▸ CONSIGNA:
Sintetiza en dos oraciones lo que expone el artículo sobre la historia de la pertenencia a una comunidad política.

▸ ARTÍCULO:
........

Historia de una membresía
El vínculo con unos colores, un himno y un pasado comunes no siempre fue una necesidad imprescindible. Como explica Juan Manuel Amaya, profesor de derecho de la Universidad de los Andes y miembro del Centro de Estudios en Migración (Cem), “la pertenencia a una comunidad política como cuestión de vida o muerte es algo muy reciente, que no tiene más de dos siglos”.
Antes del siglo XIX, agrega, la identidad estaba más ligada a la etnia, a la ciudad natal o al oficio heredado. Solo cuando los Estados comenzaron a crecer, su nivel de influencia en las vidas de las personas –para mal y para bien– requirió de una delimitación más precisa de los que pertenecían y los que no.

........

▸ EXTRACTOS DE REGISTROS:

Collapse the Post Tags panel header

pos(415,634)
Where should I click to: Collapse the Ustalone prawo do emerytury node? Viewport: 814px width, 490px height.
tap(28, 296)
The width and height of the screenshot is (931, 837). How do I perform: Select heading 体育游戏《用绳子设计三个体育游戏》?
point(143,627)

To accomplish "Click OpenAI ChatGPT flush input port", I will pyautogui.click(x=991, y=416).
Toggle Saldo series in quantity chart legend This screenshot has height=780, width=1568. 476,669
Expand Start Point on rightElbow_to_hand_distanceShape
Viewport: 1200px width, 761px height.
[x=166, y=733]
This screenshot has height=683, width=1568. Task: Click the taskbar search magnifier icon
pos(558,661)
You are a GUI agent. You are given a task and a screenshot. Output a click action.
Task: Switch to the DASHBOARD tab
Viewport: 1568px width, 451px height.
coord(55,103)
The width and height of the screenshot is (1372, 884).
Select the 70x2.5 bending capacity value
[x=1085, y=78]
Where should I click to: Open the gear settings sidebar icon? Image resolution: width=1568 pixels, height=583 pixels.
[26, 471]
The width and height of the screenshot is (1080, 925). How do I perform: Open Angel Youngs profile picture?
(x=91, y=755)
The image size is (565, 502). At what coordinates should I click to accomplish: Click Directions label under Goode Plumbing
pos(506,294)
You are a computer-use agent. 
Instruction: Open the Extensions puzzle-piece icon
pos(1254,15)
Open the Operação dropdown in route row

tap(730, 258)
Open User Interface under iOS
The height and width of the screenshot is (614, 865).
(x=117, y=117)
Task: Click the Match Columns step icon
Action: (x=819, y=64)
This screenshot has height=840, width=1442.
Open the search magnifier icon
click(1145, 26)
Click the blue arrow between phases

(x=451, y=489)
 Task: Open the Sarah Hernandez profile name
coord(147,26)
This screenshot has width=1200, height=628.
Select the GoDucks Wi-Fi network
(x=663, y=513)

........

▸ SOLUCIÓN DEL EJERCICIO:
Según Juan Manuel Amaya, profesor de derecho de la Universidad de los Andes, la pertenencia a una comunidad política como cuestión de vida o muerte es algo muy reciente, de no más de dos siglos. Antes del siglo XIX, la identidad se ligaba más a la etnia, a la ciudad natal o al oficio heredado, y solo el crecimiento de los Estados y su influencia en la vida de las personas exigió delimitar con más precisión quiénes pertenecían y quiénes no.